The second question is easier.
Nothing I’ve seen has suggested that the torturer’s motivations effect victims in the slightest. Victim’s don’t care if the torturer is shouting questions, laughing or doing a jig.
It’s the traumatic nature of violence that effects victims. Not the torturers’ beliefs or drives.
A lot of torturers claim that they personally make a big difference or that they can control victims and change them in a predictable way. But the evidence says they’re lying or deluding themselves.
Which leaves the last question.
I’ve been asked this before and there isn’t any evidence.
I don’t mean there isn’t any evidence for/against, I mean I literally can’t find a single case that matches this popular fictional portrayal.
I’m personally dubious about the term ‘psychopathic’. I’m not convinced it’s a consistent description of a real condition.
But for the sake of the argument, let’s assume it is and that it lines up with the popular understanding of the term.
These are exactly the kinds of people organisations work hard to screen out. They’re the people who are not allowed to be in a position to torture.
If they were somehow to slip through- Torturers create a really toxic working environment. Organisations that harbour them end up with a work culture that encourages bullying, competition rather than teamwork and discourages hard work.
They tend to target people perceived as different for abuse, as well as people who disagree with them. And I think neurodivergence definitely counts as the kind of difference that would have other torturers turning on the character.
And the assumption that neurodivergence and mental illness is the ‘reason’ for a character to be abusive- well that assumption that people who are different are also dangerous feeds a lot of violence and discrimination against the mentally ill.
But even discounting all of that- the responses we have to trauma and to other people’s pain are wired deep.
I’m not an expert in pain or the human nervous system so I can’t tell you how deep. But the impression I get is that these mechanisms have old evolutionary roots. They have been part of the biology of vertebrates for a very long time.

Collected data:
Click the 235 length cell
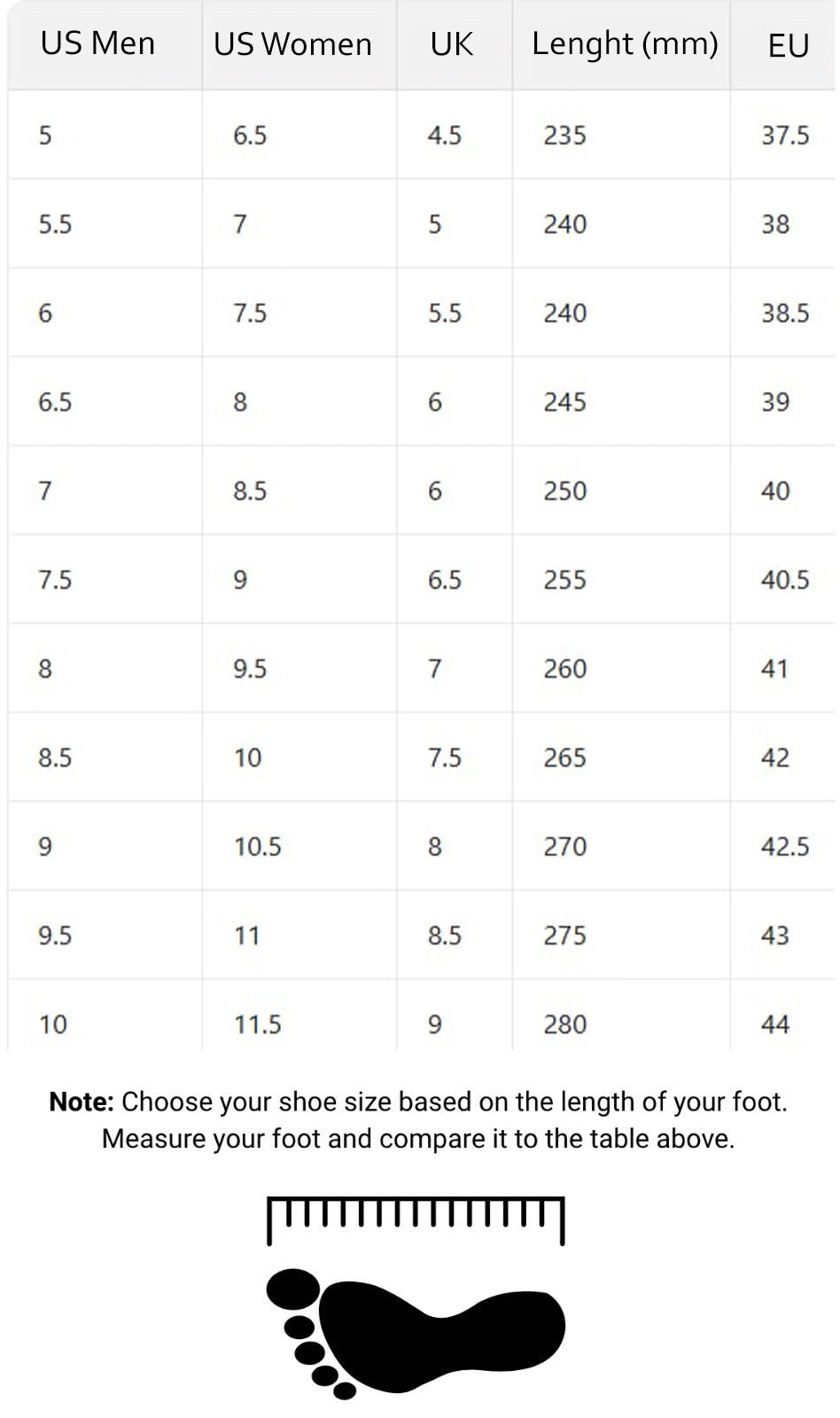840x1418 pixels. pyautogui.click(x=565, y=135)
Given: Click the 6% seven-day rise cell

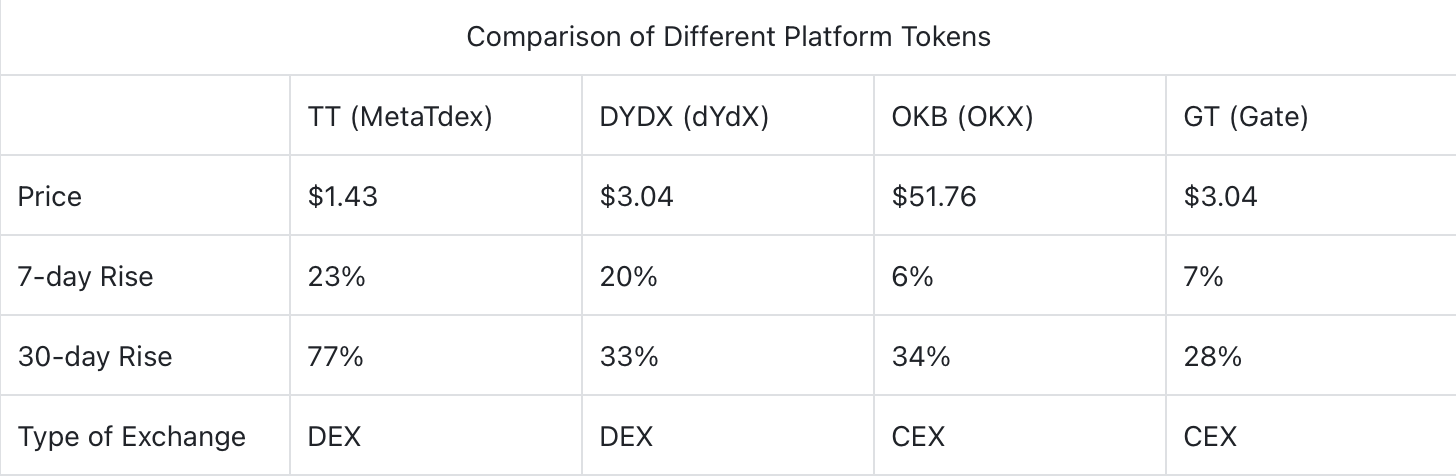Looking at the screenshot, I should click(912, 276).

Set of tasks:
• 1. Turn the paragraph in the text on torturers that begins "If they were somehow to slip through" into a short list that keeps its main facts.
• 2. Answer these questions from the text on torturers:
(a) According to the text, what affects victims: the torturer's beliefs and drives, or something else?
(b) What is the writer's view of the term "psychopathic"?
(c) Whom do torturers tend to target for abuse?
The material that comes after the text is separate from it.

Numbered responses:
• 1.
- Torturers make a workplace very toxic.
- Organizations that keep them end up with a work culture that:
  - encourages bullying
  - favors competition over teamwork
  - discourages hard work

• 2.
(a) The traumatic nature of violence affects victims, not the torturers' beliefs or drives.
(b) The writer is dubious about it and not convinced it consistently describes a real condition.
(c) People seen as different, and people who disagree with them.